Zero values are the default values for each data type when no explicit value is provided:

  • String: "" (empty string, zero length)
  • Integer: 0 (numeric zero)
  • Float: 0.0 (floating-point zero)
  • Boolean: false (boolean false)
  • Byte: 0x00 (zero byte)
  • Binary: Empty binary data (zero length)
  • List: Empty list (zero elements)
  • Object: Empty object (zero fields)
  • Timestamp: Epoch zero (1970-01-01 00:00:00 UTC)

Encoding: Zero values are encoded using their respective type identifiers with appropriate data representation. Decoding: Zero values decode back to their language-specific zero/default values, preserving type information.

Null Values

Null values represent the explicit absence of a value:

  • Explicit null: Language-specific null/nil/None representation
  • Null pointers: Uninitialized or explicitly null references
  • Optional types: Unset optional values

Encoding: All null values are encoded as TypeNull (0x00).
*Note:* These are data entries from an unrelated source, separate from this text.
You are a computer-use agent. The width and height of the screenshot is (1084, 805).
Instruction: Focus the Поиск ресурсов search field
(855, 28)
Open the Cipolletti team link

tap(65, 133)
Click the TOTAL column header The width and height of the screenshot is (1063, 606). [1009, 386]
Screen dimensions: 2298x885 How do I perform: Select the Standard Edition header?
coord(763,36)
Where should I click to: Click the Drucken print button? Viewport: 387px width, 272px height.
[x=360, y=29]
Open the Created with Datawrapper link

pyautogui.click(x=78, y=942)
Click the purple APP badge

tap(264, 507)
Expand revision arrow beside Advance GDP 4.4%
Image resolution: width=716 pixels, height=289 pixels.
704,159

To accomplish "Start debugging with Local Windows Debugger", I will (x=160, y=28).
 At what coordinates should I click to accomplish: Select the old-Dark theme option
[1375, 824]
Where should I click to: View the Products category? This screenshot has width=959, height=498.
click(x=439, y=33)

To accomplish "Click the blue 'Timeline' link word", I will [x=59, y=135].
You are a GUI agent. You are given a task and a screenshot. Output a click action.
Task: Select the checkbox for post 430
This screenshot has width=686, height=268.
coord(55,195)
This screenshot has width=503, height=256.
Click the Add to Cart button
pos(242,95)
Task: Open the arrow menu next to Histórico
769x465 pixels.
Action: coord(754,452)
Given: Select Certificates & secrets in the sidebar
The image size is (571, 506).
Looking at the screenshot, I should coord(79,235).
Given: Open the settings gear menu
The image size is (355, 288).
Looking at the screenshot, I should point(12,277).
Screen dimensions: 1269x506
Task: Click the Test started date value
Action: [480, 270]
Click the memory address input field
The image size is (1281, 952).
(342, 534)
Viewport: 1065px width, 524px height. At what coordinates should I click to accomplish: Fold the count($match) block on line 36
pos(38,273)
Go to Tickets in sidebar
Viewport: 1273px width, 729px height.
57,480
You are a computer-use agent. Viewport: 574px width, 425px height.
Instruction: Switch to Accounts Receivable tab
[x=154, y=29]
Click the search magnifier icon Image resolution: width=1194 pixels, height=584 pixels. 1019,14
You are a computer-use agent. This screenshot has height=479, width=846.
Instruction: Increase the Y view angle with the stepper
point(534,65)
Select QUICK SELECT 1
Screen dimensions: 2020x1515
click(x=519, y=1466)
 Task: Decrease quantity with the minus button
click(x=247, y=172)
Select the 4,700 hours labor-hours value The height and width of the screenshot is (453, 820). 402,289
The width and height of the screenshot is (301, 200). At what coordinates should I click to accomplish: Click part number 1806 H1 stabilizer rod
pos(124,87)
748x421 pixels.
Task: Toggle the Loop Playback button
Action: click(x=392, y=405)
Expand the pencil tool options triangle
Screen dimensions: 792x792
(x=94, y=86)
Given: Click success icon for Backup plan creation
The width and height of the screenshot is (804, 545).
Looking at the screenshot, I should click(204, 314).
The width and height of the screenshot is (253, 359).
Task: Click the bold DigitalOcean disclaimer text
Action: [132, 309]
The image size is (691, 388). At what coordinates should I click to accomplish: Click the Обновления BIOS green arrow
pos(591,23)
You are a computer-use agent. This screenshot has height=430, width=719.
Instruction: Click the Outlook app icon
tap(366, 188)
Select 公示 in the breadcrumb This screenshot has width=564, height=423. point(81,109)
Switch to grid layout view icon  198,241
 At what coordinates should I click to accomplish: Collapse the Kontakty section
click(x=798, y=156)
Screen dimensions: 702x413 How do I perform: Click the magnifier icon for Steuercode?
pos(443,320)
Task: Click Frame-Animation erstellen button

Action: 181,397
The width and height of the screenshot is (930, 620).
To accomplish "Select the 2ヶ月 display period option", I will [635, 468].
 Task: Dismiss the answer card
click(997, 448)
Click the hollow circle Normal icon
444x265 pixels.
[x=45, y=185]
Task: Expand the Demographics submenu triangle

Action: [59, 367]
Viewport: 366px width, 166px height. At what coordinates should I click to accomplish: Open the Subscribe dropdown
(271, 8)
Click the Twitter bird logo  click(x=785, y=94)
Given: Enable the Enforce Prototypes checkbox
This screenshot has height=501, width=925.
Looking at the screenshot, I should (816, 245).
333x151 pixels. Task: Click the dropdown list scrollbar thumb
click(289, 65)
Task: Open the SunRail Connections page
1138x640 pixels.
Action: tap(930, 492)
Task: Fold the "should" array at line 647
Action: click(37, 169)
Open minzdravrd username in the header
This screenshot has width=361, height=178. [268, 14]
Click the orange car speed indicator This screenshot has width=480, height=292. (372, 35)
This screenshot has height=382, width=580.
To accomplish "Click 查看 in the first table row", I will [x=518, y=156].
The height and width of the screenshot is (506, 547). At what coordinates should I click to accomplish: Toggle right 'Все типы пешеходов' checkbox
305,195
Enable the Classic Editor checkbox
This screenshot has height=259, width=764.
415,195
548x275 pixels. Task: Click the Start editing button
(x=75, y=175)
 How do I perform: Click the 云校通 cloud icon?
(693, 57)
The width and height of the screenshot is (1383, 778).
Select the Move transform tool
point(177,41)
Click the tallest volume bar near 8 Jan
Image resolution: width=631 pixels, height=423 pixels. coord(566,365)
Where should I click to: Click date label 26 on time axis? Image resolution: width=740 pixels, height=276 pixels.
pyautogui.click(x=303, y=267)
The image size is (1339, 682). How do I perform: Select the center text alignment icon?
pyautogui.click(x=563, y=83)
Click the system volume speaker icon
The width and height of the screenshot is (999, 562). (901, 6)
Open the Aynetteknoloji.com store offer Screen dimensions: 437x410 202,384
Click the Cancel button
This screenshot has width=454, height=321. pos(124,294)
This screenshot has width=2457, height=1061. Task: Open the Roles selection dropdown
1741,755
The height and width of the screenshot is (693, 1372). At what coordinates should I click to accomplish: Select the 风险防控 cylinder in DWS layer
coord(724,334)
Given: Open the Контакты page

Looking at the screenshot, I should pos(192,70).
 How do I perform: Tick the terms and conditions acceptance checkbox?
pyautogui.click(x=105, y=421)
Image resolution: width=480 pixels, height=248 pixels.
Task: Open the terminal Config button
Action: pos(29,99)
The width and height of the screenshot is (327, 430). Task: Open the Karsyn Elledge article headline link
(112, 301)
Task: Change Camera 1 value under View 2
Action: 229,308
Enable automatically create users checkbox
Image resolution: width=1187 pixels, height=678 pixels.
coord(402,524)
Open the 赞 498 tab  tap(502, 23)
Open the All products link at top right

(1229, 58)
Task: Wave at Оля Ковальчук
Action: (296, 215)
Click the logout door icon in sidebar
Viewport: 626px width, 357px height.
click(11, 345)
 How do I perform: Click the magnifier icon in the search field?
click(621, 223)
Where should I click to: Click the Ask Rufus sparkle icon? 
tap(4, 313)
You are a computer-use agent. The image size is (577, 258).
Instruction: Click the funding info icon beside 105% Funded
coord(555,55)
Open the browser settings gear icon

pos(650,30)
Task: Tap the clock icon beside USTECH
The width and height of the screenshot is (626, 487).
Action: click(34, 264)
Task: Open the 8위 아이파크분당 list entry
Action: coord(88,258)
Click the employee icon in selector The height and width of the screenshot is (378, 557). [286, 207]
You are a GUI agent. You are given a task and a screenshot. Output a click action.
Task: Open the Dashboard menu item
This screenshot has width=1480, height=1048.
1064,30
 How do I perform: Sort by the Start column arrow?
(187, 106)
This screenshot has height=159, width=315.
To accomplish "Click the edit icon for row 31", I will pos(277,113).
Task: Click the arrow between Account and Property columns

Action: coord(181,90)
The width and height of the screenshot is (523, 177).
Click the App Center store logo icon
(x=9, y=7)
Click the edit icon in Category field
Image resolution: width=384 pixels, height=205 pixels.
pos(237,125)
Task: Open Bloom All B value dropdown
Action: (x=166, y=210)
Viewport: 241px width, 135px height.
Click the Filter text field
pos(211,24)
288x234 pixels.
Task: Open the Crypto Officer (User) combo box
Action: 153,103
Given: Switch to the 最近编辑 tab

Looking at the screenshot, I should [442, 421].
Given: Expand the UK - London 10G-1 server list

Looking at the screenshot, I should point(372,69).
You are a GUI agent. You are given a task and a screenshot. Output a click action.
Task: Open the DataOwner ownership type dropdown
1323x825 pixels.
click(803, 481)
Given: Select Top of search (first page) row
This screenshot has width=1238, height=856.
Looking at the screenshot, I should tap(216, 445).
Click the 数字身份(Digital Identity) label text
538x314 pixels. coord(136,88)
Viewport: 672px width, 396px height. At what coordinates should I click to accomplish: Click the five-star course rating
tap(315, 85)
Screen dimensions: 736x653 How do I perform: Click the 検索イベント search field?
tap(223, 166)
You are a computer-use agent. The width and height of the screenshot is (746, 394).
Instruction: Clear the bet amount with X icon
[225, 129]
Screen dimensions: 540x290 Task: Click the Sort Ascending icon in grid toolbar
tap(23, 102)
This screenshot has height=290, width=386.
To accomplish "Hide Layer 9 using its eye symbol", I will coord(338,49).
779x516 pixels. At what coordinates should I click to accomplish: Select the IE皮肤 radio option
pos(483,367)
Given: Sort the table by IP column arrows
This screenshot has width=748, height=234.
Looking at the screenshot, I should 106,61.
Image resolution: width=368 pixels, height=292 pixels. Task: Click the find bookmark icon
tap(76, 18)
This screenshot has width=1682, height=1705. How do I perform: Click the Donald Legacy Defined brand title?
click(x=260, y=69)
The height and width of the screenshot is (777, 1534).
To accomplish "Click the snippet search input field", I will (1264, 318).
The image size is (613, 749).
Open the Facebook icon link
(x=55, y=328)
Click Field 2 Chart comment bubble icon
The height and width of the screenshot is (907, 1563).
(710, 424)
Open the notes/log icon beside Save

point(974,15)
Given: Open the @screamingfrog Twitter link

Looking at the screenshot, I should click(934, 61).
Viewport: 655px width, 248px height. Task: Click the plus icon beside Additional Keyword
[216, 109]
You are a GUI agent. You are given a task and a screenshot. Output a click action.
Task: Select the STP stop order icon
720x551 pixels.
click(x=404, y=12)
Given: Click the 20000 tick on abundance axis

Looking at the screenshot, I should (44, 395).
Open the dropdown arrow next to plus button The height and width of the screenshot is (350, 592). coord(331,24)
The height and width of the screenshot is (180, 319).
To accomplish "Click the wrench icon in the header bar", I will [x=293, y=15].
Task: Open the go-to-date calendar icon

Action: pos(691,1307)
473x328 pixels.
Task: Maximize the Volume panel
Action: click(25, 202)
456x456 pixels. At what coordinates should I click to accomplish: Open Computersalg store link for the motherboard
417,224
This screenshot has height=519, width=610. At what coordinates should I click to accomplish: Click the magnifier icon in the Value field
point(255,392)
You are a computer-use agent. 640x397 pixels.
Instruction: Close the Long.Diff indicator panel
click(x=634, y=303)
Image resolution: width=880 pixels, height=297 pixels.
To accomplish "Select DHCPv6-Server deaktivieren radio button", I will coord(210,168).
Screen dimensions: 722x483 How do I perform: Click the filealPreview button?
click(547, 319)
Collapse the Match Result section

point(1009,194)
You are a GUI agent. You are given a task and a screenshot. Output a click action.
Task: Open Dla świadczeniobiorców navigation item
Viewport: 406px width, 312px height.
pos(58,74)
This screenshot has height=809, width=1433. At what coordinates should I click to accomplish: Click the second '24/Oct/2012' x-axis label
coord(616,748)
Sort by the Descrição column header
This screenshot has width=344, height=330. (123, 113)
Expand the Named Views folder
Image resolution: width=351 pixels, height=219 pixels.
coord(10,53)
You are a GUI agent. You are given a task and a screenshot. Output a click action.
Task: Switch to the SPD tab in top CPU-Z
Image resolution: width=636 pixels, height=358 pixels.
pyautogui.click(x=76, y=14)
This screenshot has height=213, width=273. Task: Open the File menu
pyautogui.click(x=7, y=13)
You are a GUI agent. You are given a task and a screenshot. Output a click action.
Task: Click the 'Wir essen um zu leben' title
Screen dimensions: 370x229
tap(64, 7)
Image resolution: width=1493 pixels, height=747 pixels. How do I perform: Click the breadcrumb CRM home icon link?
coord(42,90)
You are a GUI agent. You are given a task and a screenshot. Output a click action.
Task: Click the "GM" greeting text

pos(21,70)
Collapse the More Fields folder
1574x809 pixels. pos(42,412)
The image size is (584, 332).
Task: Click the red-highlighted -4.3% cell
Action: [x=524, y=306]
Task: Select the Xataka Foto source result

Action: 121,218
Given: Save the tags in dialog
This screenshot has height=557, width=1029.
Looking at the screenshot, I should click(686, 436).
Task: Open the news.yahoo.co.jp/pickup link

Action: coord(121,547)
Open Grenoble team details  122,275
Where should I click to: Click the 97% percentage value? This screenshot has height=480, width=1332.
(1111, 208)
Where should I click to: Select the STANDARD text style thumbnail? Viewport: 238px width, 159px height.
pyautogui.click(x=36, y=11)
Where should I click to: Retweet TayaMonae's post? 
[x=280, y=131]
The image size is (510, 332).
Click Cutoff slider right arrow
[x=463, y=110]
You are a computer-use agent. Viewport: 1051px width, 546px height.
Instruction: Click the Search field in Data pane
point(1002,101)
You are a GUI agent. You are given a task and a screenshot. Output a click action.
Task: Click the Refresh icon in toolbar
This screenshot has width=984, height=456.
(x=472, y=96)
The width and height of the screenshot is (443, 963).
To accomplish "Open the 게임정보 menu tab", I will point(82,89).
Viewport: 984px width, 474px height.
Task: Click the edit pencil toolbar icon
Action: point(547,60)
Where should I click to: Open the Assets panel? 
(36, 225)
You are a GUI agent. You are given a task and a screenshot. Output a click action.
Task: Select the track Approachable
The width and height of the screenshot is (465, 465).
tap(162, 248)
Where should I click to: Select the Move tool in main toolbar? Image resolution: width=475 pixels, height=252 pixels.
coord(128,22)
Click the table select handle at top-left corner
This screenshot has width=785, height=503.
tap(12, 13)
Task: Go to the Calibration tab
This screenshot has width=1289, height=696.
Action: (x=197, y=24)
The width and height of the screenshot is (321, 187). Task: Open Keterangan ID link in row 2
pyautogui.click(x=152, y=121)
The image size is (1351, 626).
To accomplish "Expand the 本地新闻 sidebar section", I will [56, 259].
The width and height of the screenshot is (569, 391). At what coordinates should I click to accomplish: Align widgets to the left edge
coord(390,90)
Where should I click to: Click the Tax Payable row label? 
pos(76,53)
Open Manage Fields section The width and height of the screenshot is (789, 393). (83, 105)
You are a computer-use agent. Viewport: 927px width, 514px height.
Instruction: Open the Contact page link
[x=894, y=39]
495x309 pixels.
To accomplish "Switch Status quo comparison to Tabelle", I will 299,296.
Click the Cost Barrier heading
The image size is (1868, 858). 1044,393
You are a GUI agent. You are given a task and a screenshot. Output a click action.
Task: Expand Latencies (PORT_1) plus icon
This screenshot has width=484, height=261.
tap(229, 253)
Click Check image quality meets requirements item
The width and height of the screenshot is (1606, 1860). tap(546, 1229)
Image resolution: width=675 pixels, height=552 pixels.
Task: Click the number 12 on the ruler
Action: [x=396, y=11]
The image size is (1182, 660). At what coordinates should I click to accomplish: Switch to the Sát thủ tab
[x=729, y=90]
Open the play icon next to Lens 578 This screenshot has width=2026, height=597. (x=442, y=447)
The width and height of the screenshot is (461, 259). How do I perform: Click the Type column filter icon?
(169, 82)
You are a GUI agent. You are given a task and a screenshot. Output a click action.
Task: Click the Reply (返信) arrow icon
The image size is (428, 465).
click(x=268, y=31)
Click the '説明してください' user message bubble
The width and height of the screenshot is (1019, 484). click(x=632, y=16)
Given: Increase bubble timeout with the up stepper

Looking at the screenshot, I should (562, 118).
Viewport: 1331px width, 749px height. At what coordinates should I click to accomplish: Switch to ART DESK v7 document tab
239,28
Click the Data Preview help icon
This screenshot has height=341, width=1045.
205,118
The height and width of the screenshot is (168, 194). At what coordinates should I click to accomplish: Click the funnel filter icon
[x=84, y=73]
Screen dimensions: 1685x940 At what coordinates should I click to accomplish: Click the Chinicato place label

Decoding: All null values decode back to the language's null representation.

Encoding Examples

Value Type Example Value Encoded As Decodes To
Zero string "" TypeString + 0 length Empty string
Zero integer 0 TypeInt + zero Numeric zero
Zero boolean false TypeBoolFalse Boolean false
Empty list [] TypeUntypedList + 0 elements Empty list
Null value null TypeNull Language null

Object Field Handling

Objects support both zero values and null values as field values:

{
    "zero_string": "",           // TypeString with zero length
    "zero_number": 0,            // TypeInt with value zero
    "null_value": null           // TypeNull
}

Tri-State Logic

This distinction enables tri-state logic for data types:

  • True/Present: Actual value (e.g., true, "hello", 42)
  • False/Empty: Zero value (e.g., false, "", 0)
  • Unknown/Unset: Null value (null)

This is particularly useful for:

  • Optional fields that can be unset (null), empty (zero), or have a value
  • Boolean fields that can be true, false, or unknown
  • Numeric fields that can have a value, be zero, or be unspecified

Security Considerations

  1. Buffer Bounds: All length fields must be validated
  2. Resource Limits: Implement reasonable size limits
  3. Recursion: Limit nesting depth for objects/lists
  4. Memory: Prevent excessive memory allocation

Version History

Version 0.0 (December 2025)

  • Initial specification
  • Core type system implementation
  • Variable-length encoding
  • Object and list support

Note: This specification is subject to change. Implementations should verify version compatibility before processing bogo-encoded data.